Das heute geltende Kapitalverkehrsteuerrecht ist in seinen Grundzügen erstmals in dem Kapitalverkehrsteuergesetz vom 8. April 1922 (RGBl I S. 354) niedergelegt. Am 16. Oktober 1934 (RGBl I S. 1058) ist das Gesetz neu gestaltet worden. Es gilt heute in der Fassung der Bekanntmachung vom 24. Juli 1959 (BGBl I S. 530) mit den sich aus den Gesetzen vom 9. August 1960 (BGBl I S. 682) und vom 25. März 1965 (BGBl I S. 147) ergebenden Änderungen.

II.

Der BFH hat in seinem Urteil vom 3. Dezember 1964

– II 12 61 S – (BStBl 1965 III S. 19) die Vorschrift des § 6 Abs. 1 Nr. 4 KVStG als vorkonstitutionelles Recht betrachtet und ist in dieser sowie in einer späteren Entscheidung vom 10. März 1965 – II 132/64 U – (BStBl 1965 III S. 201) bei verfassungsrechtlicher Prüfung zu dem Ergebnis gekommen, sie sei wegen Verstoßes gegen den Gleichheitsgrundsatz (Art. 3 GG) nichtig.
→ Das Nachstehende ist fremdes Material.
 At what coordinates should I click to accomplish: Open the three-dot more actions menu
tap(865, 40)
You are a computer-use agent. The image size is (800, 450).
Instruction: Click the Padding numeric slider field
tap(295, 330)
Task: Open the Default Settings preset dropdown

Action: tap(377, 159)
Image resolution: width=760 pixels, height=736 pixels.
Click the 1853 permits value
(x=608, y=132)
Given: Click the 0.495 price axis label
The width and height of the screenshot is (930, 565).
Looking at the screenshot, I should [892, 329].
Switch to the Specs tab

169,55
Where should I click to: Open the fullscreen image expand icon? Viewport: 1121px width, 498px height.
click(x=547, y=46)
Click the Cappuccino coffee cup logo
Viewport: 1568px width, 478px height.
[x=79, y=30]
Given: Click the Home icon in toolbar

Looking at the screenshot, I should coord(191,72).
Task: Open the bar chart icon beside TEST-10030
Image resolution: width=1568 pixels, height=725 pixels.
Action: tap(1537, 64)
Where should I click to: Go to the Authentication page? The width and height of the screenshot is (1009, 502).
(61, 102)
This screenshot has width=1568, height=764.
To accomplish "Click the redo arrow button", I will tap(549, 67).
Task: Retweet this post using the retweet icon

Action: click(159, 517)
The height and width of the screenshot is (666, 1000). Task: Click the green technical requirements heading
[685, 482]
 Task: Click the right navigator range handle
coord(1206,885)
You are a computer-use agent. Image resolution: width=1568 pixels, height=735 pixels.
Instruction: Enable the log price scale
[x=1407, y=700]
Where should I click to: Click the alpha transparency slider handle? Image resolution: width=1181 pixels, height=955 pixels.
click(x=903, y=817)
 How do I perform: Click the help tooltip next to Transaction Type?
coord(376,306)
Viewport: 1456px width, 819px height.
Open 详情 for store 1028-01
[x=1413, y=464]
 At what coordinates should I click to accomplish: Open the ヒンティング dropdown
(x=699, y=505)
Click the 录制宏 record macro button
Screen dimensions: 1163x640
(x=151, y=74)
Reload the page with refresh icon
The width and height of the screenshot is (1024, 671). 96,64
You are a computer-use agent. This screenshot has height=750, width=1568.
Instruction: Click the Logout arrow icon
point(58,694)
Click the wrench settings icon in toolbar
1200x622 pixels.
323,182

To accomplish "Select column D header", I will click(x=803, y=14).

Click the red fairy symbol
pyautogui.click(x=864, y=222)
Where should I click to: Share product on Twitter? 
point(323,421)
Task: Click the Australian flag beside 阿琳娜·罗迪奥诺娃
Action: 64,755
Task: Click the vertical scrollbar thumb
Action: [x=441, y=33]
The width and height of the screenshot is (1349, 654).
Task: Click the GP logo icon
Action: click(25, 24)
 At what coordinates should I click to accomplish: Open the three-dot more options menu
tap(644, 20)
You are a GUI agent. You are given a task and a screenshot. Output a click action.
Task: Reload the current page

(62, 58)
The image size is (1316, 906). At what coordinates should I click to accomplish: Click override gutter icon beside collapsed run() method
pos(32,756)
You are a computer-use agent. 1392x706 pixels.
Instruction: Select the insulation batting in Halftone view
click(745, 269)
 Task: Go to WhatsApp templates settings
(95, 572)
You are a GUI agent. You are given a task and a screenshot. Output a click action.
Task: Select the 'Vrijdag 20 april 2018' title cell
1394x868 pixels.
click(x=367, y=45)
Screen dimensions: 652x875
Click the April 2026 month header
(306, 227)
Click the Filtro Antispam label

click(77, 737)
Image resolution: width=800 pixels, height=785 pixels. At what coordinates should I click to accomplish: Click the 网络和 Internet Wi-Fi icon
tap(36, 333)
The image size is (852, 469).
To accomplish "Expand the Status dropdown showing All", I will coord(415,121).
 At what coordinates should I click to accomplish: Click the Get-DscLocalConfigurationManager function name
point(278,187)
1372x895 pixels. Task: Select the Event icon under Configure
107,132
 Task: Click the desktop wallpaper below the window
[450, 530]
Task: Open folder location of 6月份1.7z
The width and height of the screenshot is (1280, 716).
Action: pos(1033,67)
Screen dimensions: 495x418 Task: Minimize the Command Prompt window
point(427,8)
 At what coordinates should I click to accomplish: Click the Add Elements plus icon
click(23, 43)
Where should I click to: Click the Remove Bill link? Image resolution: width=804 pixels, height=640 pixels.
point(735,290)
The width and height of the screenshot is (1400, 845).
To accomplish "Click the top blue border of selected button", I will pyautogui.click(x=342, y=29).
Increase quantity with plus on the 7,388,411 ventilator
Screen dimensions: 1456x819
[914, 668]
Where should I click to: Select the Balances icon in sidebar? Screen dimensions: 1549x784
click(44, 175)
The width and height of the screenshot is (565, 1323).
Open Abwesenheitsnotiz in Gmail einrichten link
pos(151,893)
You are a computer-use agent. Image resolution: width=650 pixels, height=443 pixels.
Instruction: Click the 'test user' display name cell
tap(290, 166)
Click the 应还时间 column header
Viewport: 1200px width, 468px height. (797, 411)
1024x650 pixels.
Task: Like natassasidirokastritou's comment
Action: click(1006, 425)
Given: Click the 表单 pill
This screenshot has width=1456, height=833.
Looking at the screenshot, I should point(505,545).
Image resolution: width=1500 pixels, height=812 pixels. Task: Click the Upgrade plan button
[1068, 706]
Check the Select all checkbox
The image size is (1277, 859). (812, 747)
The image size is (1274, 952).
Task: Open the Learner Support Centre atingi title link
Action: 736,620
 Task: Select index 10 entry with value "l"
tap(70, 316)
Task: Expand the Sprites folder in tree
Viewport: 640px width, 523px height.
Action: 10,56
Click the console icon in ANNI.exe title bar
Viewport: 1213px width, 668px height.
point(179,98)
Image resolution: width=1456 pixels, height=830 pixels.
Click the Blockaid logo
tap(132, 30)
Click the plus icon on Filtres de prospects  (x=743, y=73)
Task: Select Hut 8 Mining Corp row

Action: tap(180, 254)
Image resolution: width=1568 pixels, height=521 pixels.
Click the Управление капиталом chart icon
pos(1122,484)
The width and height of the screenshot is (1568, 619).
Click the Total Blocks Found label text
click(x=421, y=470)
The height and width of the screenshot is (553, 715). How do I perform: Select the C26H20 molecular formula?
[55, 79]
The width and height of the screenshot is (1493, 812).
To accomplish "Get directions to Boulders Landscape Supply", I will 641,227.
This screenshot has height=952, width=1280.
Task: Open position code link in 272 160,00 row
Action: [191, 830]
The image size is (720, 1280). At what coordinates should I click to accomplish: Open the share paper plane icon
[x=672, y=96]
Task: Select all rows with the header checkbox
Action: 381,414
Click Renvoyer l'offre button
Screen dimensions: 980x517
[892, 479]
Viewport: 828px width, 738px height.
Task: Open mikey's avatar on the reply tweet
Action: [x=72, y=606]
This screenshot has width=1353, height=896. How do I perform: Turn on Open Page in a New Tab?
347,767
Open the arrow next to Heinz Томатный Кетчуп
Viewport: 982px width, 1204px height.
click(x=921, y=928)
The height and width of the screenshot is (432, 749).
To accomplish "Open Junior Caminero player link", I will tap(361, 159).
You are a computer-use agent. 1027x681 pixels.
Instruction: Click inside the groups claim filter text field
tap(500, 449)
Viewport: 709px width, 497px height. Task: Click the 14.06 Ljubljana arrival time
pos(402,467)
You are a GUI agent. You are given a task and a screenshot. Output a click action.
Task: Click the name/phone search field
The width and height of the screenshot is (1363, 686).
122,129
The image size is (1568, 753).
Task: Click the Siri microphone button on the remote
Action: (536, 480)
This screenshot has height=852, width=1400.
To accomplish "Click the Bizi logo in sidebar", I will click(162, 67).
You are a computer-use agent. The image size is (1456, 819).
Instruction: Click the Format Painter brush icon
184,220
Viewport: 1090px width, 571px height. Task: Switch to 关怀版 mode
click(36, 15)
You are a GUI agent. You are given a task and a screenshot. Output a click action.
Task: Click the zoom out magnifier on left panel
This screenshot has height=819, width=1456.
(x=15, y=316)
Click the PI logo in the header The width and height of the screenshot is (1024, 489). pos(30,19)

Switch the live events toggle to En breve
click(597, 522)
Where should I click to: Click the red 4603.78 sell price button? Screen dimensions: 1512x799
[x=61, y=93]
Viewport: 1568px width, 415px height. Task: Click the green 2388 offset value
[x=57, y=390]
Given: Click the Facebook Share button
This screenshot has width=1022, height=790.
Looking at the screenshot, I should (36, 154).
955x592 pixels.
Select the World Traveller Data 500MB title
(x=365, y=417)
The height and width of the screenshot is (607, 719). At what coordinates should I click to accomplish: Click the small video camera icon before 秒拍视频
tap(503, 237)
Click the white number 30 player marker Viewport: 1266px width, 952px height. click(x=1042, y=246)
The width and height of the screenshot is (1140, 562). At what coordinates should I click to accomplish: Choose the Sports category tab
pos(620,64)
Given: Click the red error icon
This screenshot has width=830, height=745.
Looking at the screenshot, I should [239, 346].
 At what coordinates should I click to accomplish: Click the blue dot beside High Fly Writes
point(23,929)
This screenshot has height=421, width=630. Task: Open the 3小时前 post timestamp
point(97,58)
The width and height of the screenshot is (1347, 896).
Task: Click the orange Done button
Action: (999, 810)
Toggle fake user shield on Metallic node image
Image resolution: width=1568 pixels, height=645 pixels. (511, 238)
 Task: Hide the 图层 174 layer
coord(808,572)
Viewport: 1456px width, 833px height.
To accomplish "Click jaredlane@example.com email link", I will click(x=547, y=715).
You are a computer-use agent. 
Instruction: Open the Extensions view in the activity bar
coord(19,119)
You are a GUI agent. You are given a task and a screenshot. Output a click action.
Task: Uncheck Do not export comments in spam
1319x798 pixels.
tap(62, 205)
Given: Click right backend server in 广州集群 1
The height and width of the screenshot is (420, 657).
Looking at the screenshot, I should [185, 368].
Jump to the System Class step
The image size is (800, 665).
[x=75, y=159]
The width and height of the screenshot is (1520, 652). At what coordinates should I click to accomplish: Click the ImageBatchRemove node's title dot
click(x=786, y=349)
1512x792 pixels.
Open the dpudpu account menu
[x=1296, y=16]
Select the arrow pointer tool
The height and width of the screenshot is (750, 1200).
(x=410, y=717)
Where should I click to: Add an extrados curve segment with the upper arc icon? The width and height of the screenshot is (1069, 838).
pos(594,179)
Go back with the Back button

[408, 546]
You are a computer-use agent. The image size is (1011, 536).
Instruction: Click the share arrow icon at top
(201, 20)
Das Kapitalverkehrsteuergesetz besteuere allgemein den Kapitalverkehr, durch den Kapitalgesellschaften von ihren Gesellschaftern Kapital zugeführt werde. Es bedeute eine Durchbrechung der zivilrechtlichen Ordnung an maßgeblicher Stelle (BVerfGE 13, 331 [340]), wenn auf Grund der Fiktion des § 6 Abs. 1 Nr. 4 (in Verbindung mit § 2 Nr. 1) KVStG der Erwerb von Gesellschaftsrechten an einer Kommanditgesellschaft – also einer Personengesellschaft – als Erwerb von Rechten an einer Kapitalgesellschaft angesehen werde und die Kommanditisten insoweit nach der Fiktion des § 6 Abs. 2 KVStG als Gesellschafter der Kapitalgesellschaft gelten würden.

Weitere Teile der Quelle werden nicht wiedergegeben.